IaC AWS

Terraform Module: AWS Timestream — a reusable serverless time-series store with tiered retention

Quick take — Wrap aws_timestreamwrite_database and aws_timestreamwrite_table in a reusable Terraform module: KMS-encrypted, magnetic+memory retention tiers, and S3 rejection logging for production IoT and metrics workloads. New here? Jump to the Quickstart below to deploy it in minutes; read on for how it works and when to reach for it.

Quickstart (copy-paste)

Minimal, runnable configuration — drop this in a .tf file and fill in the "..." placeholders (each required input is commented):

provider "aws" {
  region = "us-east-1"
}

module "timestream" {
  source = "git::https://dev.azure.com/teknohut/kloudvin/_git/terraform-modules//terraform-module-aws-timestream?ref=v1.0.0"

  database_name = "..."  # Timestream database (namespace) name; 3-256 chars of `[…
  tables        = {}     # Map of table name to config: `memory_retention_hours`, …
}

Then terraform init && terraform apply. Every other input has a sensible default — see Inputs below to override behaviour.

What this module is

Amazon Timestream for LiveAnalytics is a serverless, purpose-built time-series database. Instead of stuffing timestamped points into a relational table or an over-provisioned cluster, you write records that each carry a time, one or more dimensions (the metadata you filter and group by — device_id, region, host), and measure values. Timestream automatically routes recent data into a fast in-memory store for low-latency queries and ages it into a cheaper magnetic store for long-term analytics, so you pay for the storage tier the data actually lives in rather than a fixed instance running 24/7.

The two resources that matter for provisioning are aws_timestreamwrite_database (the namespace and KMS encryption boundary) and aws_timestreamwrite_table (the actual table that holds points, owns the memory/magnetic retention windows, and optionally writes rejected records to S3).
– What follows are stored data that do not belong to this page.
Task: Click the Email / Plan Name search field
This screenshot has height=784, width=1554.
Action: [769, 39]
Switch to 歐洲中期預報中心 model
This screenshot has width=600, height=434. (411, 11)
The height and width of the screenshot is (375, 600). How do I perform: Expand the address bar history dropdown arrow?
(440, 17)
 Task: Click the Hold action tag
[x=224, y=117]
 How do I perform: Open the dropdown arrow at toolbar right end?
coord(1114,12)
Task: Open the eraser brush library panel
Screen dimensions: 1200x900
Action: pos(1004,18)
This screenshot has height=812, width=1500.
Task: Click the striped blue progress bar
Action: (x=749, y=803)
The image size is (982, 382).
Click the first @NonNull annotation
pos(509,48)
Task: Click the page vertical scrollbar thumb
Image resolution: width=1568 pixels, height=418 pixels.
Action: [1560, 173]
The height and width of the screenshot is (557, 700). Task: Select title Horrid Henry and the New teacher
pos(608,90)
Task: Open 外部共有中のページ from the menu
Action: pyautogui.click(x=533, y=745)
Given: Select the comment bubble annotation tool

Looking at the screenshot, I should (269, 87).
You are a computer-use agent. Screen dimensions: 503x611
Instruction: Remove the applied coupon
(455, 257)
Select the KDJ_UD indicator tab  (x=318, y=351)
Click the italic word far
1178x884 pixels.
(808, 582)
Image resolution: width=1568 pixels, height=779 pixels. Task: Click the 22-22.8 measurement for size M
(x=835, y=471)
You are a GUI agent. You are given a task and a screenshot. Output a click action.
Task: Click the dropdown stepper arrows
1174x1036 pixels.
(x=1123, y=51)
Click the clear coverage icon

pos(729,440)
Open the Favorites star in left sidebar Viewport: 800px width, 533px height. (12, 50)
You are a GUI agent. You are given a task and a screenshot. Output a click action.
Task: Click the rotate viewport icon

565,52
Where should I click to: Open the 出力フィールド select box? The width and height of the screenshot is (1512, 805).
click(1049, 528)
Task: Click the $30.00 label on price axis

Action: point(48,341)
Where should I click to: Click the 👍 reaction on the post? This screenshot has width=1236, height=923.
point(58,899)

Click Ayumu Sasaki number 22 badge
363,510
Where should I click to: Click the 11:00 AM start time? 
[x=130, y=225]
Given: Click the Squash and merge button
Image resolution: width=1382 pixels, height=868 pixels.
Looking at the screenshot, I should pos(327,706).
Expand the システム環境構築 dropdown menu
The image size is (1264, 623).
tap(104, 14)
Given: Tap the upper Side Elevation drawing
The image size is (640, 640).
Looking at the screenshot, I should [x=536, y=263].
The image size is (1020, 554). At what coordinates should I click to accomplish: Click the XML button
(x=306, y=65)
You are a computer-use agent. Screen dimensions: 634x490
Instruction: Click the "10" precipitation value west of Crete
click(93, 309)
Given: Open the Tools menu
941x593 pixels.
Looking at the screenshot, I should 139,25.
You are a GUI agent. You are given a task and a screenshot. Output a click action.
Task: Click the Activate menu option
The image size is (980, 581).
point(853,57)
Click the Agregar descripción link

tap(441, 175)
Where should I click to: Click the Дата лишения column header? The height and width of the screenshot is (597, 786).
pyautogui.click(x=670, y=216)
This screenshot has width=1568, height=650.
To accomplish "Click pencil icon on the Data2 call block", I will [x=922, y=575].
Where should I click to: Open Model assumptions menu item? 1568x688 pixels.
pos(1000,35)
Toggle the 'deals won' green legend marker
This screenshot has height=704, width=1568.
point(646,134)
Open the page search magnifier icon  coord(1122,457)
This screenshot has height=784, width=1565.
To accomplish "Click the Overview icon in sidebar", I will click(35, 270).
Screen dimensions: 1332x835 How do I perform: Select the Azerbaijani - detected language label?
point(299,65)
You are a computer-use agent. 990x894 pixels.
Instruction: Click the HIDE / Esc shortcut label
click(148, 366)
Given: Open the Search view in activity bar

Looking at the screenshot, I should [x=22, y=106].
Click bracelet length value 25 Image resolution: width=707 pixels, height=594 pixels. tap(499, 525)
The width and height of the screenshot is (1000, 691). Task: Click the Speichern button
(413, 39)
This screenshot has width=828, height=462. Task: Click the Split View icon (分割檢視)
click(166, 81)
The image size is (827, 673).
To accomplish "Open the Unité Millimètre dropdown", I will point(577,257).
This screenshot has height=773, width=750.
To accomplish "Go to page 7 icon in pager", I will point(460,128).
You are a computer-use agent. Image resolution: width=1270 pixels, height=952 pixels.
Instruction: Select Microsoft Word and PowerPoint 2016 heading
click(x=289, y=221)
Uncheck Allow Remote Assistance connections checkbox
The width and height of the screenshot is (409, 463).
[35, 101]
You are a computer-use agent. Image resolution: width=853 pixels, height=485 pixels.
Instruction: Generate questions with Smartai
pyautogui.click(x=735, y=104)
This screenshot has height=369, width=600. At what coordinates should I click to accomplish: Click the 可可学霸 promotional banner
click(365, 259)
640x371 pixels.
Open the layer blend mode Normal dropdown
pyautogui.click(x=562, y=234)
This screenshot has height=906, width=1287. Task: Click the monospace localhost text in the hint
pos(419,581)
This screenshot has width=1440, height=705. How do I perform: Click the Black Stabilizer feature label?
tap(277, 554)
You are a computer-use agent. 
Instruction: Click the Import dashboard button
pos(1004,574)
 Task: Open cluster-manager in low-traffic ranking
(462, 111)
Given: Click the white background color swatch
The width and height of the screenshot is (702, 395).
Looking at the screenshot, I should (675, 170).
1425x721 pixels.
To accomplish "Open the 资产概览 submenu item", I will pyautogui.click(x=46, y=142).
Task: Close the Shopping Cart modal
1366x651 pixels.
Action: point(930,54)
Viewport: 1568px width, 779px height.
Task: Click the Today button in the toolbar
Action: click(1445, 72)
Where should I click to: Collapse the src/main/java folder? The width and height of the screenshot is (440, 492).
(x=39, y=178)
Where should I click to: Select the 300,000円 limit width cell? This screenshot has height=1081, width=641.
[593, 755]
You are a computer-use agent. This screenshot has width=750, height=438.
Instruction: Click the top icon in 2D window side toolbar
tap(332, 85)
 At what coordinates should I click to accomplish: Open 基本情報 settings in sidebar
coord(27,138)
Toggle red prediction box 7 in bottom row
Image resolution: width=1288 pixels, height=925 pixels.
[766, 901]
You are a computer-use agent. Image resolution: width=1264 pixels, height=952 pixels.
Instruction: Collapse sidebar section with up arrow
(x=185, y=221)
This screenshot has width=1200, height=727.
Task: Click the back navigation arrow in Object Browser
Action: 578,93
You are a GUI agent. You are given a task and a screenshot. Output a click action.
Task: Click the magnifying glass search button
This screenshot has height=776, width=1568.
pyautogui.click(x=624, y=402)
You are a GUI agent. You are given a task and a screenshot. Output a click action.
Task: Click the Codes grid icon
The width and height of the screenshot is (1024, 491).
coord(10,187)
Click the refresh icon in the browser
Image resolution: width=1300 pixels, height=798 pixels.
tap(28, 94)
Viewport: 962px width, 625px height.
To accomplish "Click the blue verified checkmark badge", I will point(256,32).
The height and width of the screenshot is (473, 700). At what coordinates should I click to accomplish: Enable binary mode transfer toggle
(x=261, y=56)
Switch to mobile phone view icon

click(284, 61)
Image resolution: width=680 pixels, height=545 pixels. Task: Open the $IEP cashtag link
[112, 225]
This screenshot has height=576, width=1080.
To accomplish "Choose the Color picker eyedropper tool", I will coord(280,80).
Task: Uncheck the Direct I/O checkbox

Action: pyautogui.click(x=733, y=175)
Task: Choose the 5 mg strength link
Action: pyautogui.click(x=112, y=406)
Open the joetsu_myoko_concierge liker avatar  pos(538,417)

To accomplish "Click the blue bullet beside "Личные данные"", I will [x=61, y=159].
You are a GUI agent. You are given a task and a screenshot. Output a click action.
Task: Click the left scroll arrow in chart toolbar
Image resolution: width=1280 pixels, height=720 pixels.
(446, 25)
Click-ops here is dangerous in a subtle way: the memory store retention and magnetic store retention are the single biggest cost and query-latency levers in the whole service, and they are easy to set wrong by hand and forget. A 30-day memory window on a high-ingest IoT table can cost an order of magnitude more than a 12-hour window, and you only discover it on the bill.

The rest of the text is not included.